_Directions_: Wherever the word "accomplish" shows up in the data, report the line it sits in.

_Stored data_:
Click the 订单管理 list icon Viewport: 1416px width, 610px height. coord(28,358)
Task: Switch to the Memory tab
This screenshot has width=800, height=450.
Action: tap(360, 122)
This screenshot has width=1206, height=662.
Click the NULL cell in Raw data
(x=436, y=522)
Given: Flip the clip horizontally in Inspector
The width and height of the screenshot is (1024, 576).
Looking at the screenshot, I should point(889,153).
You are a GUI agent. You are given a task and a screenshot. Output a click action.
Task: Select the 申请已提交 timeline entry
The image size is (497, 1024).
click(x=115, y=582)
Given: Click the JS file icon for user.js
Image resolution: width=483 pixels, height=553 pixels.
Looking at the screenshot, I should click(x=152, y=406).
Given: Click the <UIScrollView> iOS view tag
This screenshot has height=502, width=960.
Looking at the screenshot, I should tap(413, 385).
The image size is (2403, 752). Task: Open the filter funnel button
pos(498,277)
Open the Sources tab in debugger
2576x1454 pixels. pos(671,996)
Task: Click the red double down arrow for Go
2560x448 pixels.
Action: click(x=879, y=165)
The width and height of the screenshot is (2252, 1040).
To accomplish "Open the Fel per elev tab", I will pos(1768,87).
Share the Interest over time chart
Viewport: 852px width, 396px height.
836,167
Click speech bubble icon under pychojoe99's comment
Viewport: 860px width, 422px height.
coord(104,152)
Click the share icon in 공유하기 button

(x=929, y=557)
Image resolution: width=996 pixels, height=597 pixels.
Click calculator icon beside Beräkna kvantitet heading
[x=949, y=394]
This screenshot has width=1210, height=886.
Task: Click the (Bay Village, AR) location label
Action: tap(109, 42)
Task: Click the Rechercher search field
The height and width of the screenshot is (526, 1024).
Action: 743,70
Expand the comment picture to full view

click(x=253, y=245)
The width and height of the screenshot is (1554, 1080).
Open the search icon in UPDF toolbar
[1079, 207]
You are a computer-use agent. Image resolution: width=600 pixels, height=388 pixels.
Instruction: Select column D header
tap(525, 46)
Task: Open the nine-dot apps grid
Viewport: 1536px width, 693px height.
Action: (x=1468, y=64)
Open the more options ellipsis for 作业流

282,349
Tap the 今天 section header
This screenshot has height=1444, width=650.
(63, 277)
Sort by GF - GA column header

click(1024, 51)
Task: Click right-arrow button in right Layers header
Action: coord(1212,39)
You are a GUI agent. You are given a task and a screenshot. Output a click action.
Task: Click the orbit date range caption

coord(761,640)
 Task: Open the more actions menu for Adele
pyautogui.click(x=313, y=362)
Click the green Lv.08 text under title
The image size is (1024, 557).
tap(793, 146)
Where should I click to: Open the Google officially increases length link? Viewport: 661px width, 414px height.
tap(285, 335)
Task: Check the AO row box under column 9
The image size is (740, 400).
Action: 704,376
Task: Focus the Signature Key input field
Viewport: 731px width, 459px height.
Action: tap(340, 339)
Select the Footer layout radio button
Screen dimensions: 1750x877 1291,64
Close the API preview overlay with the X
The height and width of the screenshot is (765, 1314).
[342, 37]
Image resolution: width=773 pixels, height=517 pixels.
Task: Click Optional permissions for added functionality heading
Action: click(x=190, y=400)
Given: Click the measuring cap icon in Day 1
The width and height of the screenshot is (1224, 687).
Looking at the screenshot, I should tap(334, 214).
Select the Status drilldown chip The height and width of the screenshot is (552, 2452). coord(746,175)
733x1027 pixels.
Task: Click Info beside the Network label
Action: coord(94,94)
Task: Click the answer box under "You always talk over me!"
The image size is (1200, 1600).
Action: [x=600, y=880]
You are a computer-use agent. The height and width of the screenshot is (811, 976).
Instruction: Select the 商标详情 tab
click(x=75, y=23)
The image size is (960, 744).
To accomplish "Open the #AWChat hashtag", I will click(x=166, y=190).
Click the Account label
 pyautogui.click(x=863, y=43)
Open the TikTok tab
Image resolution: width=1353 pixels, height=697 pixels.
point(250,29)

_Task output_:
To accomplish "Open the Fel per elev tab", I will pos(1768,87).
To accomplish "Open the #AWChat hashtag", I will click(x=166, y=190).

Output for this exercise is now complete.